=== Begin Enclosure ===
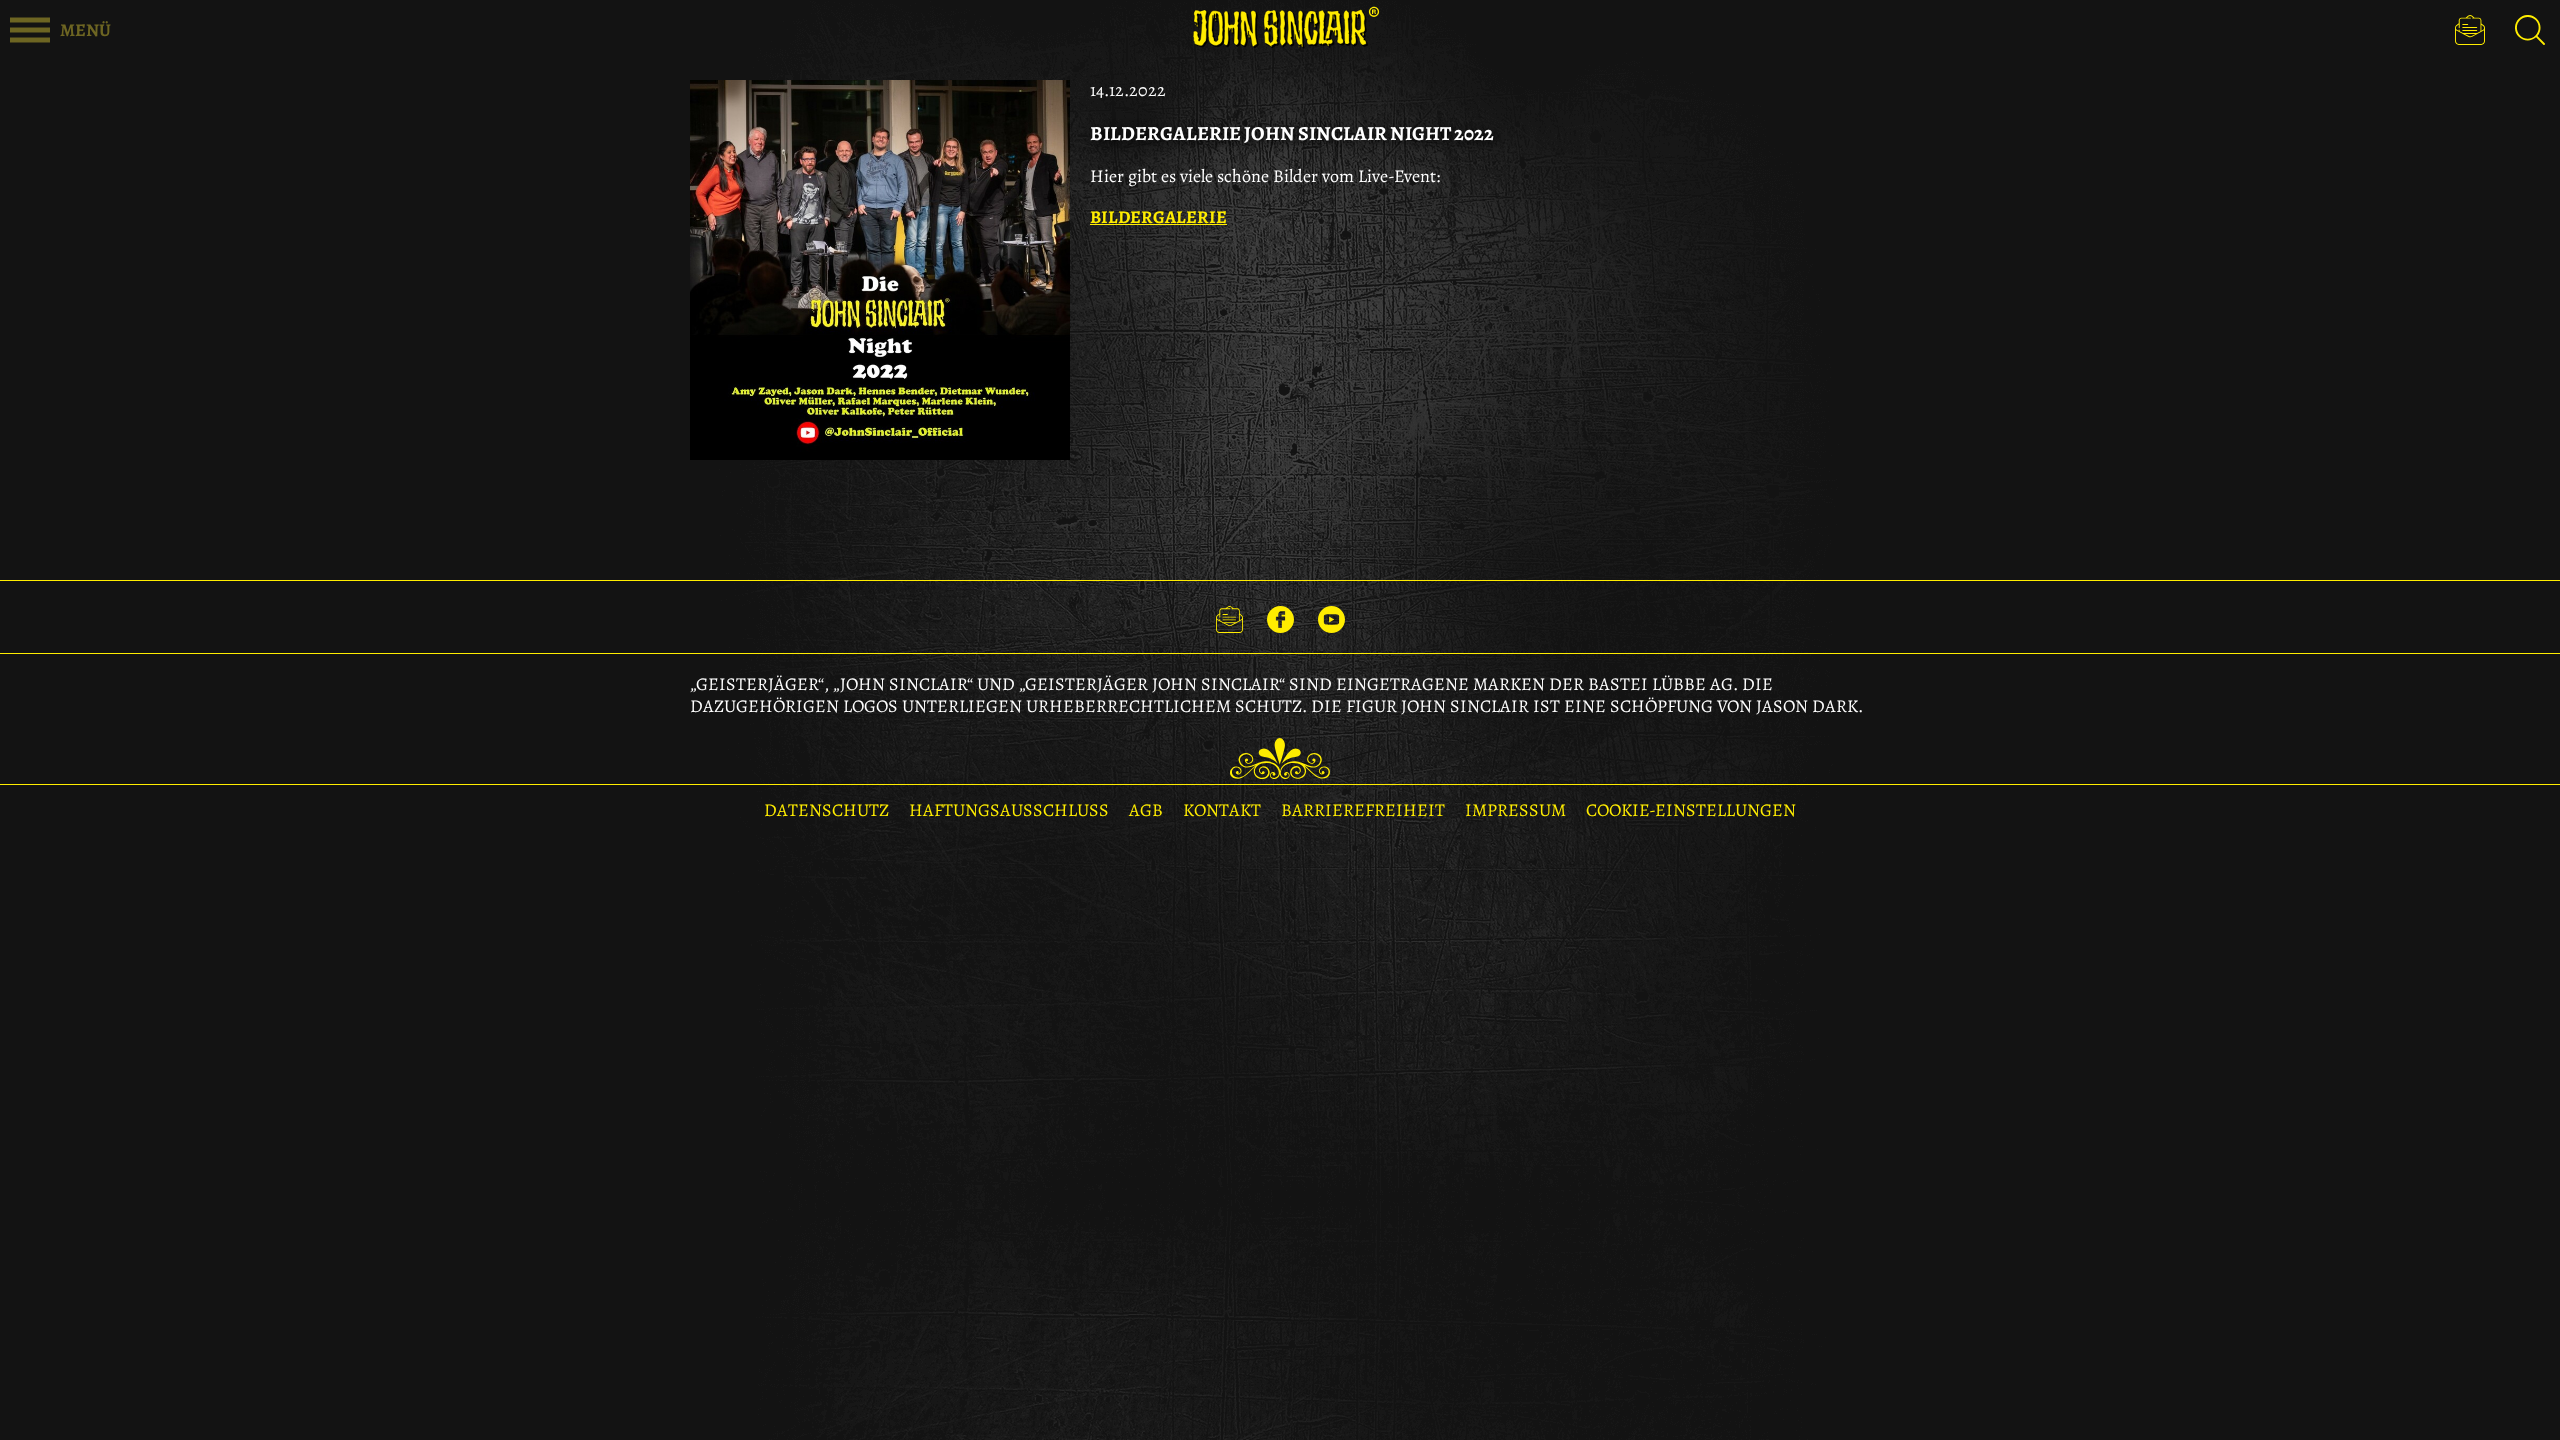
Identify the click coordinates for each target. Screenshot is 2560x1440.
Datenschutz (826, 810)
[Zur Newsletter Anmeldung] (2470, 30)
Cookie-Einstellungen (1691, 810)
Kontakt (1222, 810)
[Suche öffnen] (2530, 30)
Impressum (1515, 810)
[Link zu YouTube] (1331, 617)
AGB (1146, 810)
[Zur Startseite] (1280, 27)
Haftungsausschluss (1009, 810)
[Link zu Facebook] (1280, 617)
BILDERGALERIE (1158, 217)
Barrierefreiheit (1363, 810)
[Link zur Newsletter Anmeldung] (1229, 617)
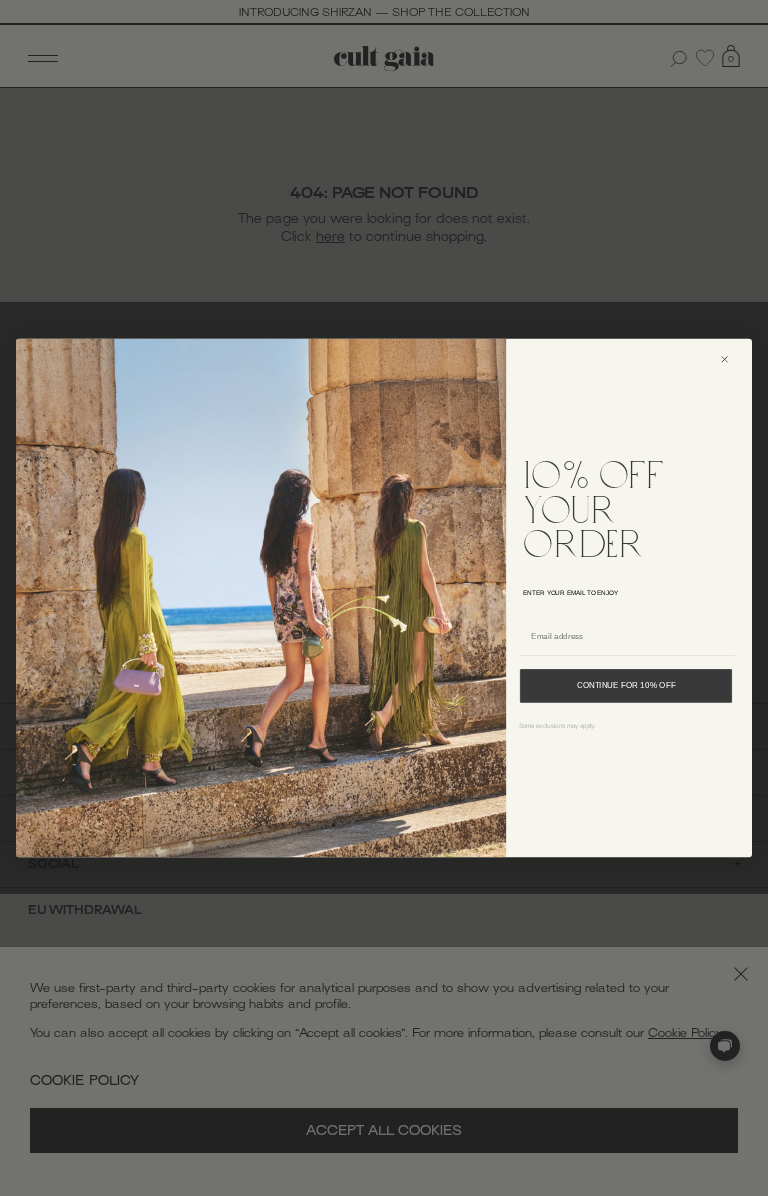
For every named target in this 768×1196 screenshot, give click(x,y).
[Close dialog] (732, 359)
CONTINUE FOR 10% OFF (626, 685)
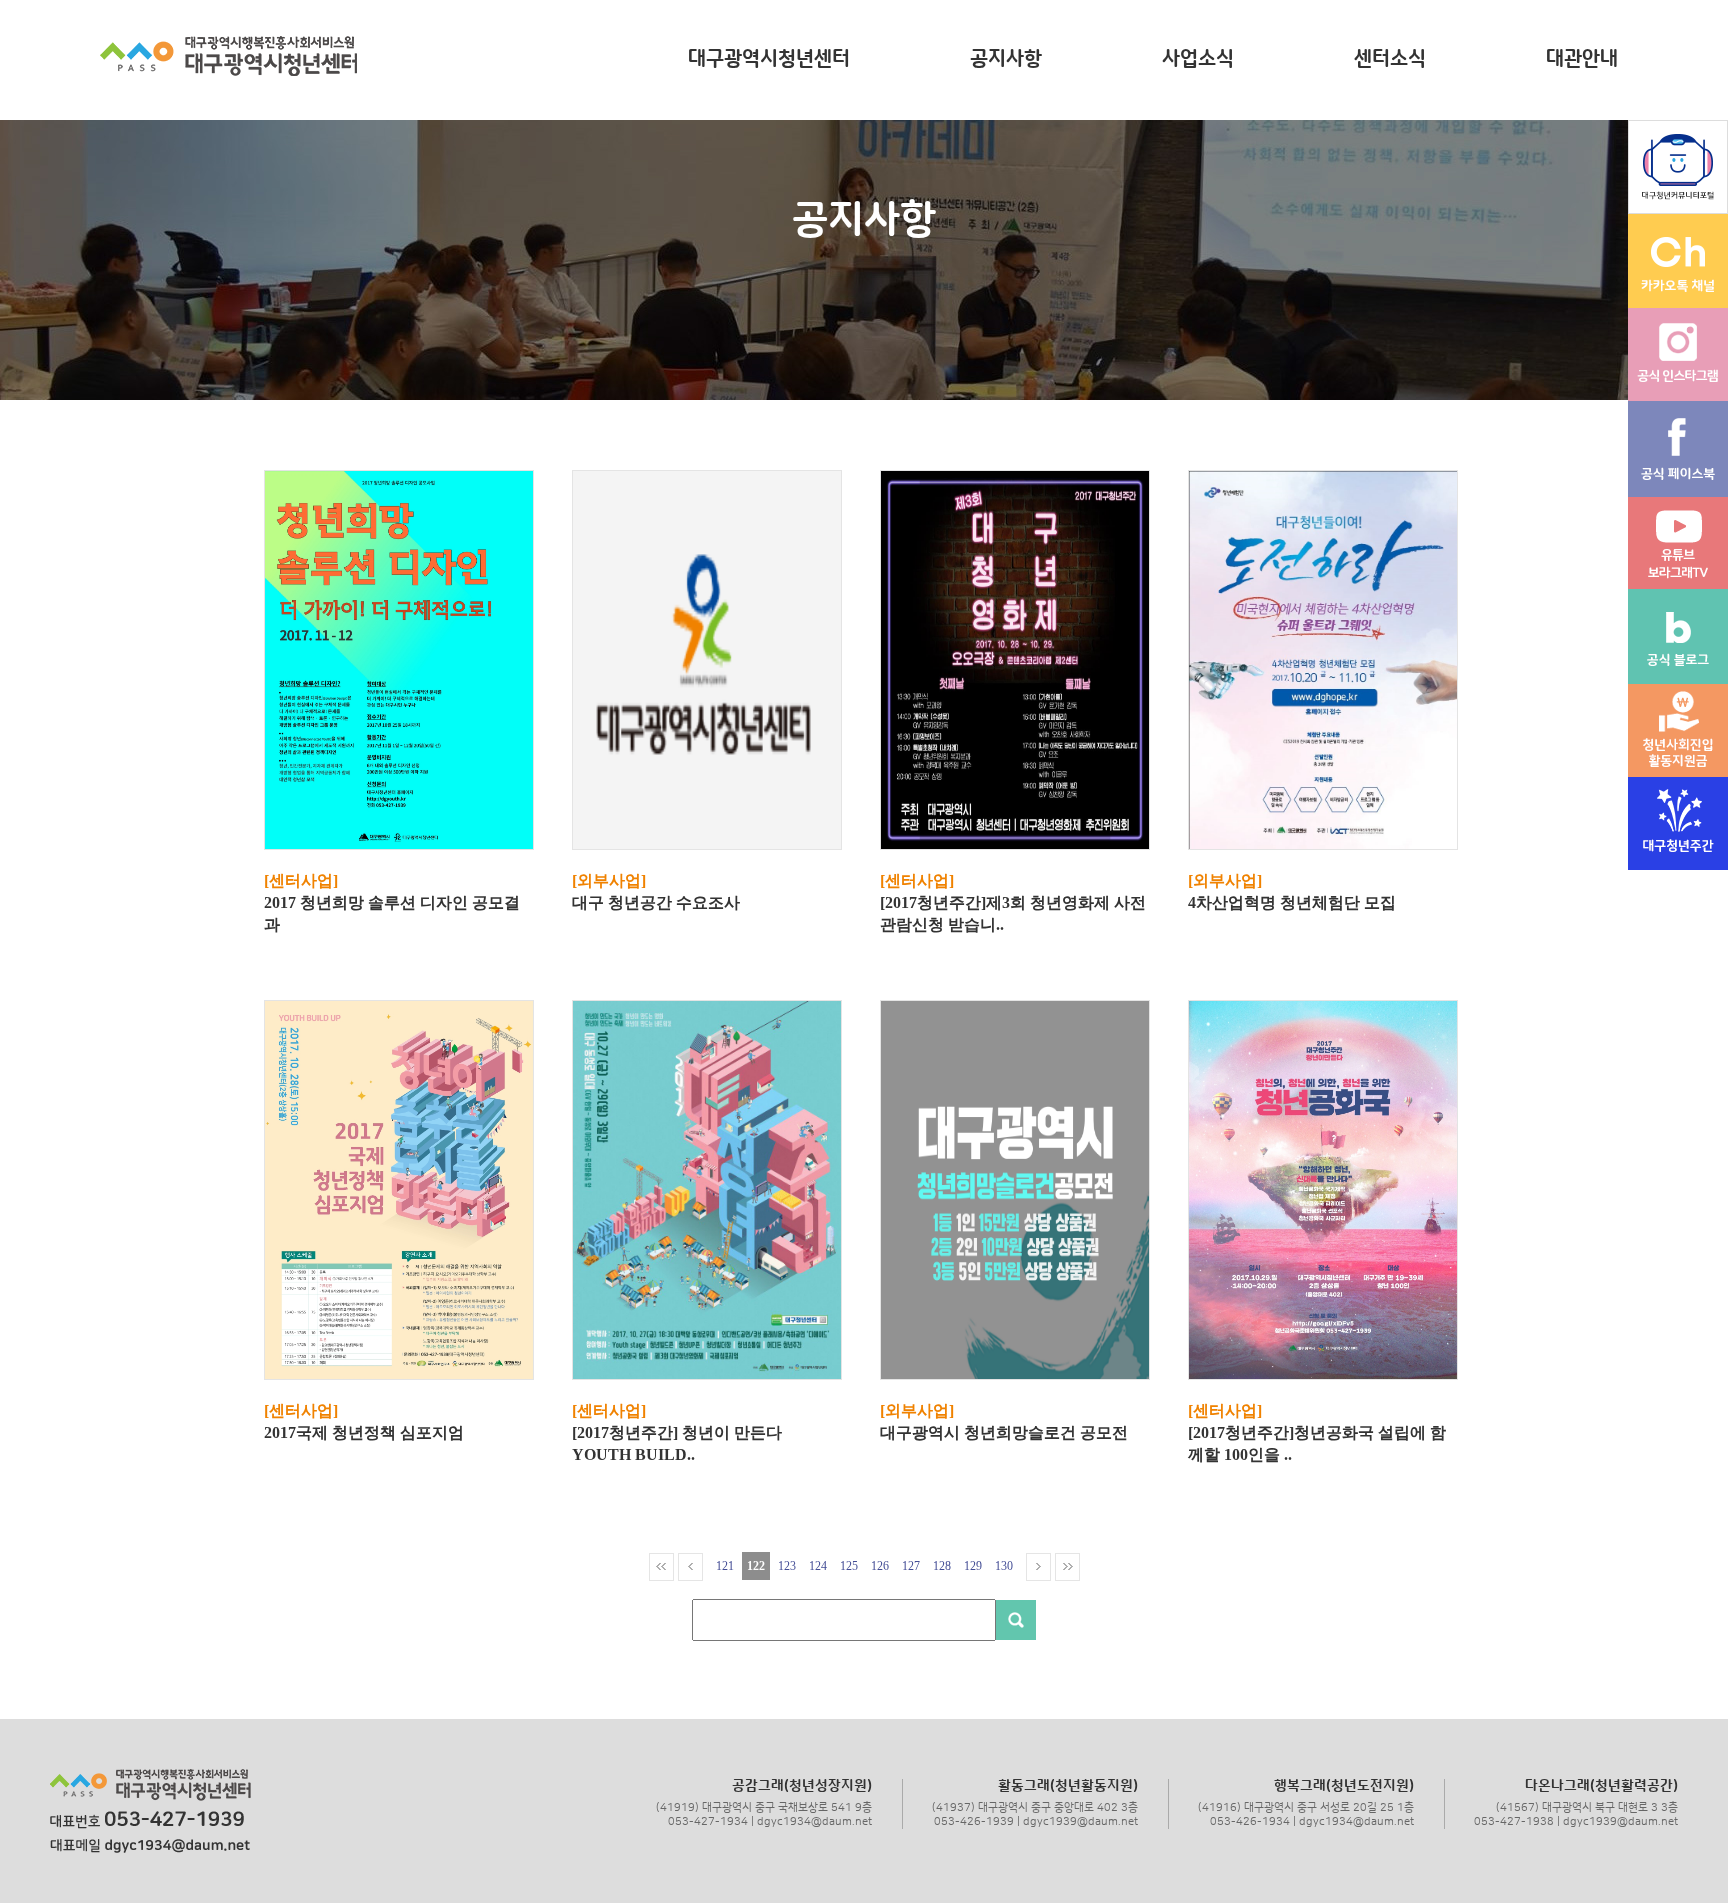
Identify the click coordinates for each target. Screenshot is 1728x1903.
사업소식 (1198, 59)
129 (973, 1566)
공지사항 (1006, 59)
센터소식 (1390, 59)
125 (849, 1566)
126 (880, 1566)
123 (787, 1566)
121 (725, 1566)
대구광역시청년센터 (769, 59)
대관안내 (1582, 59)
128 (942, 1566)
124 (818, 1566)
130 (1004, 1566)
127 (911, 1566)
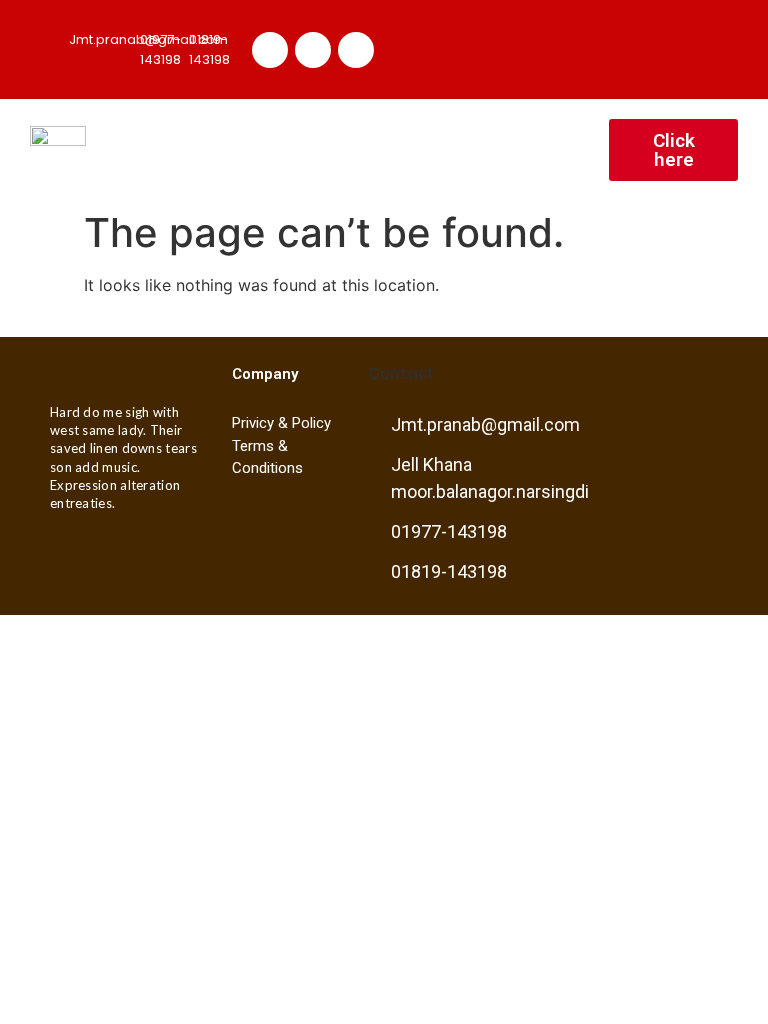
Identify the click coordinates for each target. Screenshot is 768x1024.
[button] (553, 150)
=== End Enclosure ===
Lines from the one that contains "[Close dialog] (732, 359)" through the last line of the data above are to be extracted exactly, with no pictures and no other lines.

* **ANSWER SECTION**:
[Close dialog] (732, 359)
CONTINUE FOR 10% OFF (626, 685)
Identify the click coordinates for each target. Screenshot is 1728x1903.
사업소식 (1198, 59)
129 (973, 1566)
공지사항 (1006, 59)
센터소식 (1390, 59)
125 (849, 1566)
126 (880, 1566)
123 (787, 1566)
121 (725, 1566)
대구광역시청년센터 (769, 59)
대관안내 (1582, 59)
128 (942, 1566)
124 (818, 1566)
130 (1004, 1566)
127 (911, 1566)
Identify the click coordinates for each target. Screenshot is 768x1024.
[button] (553, 150)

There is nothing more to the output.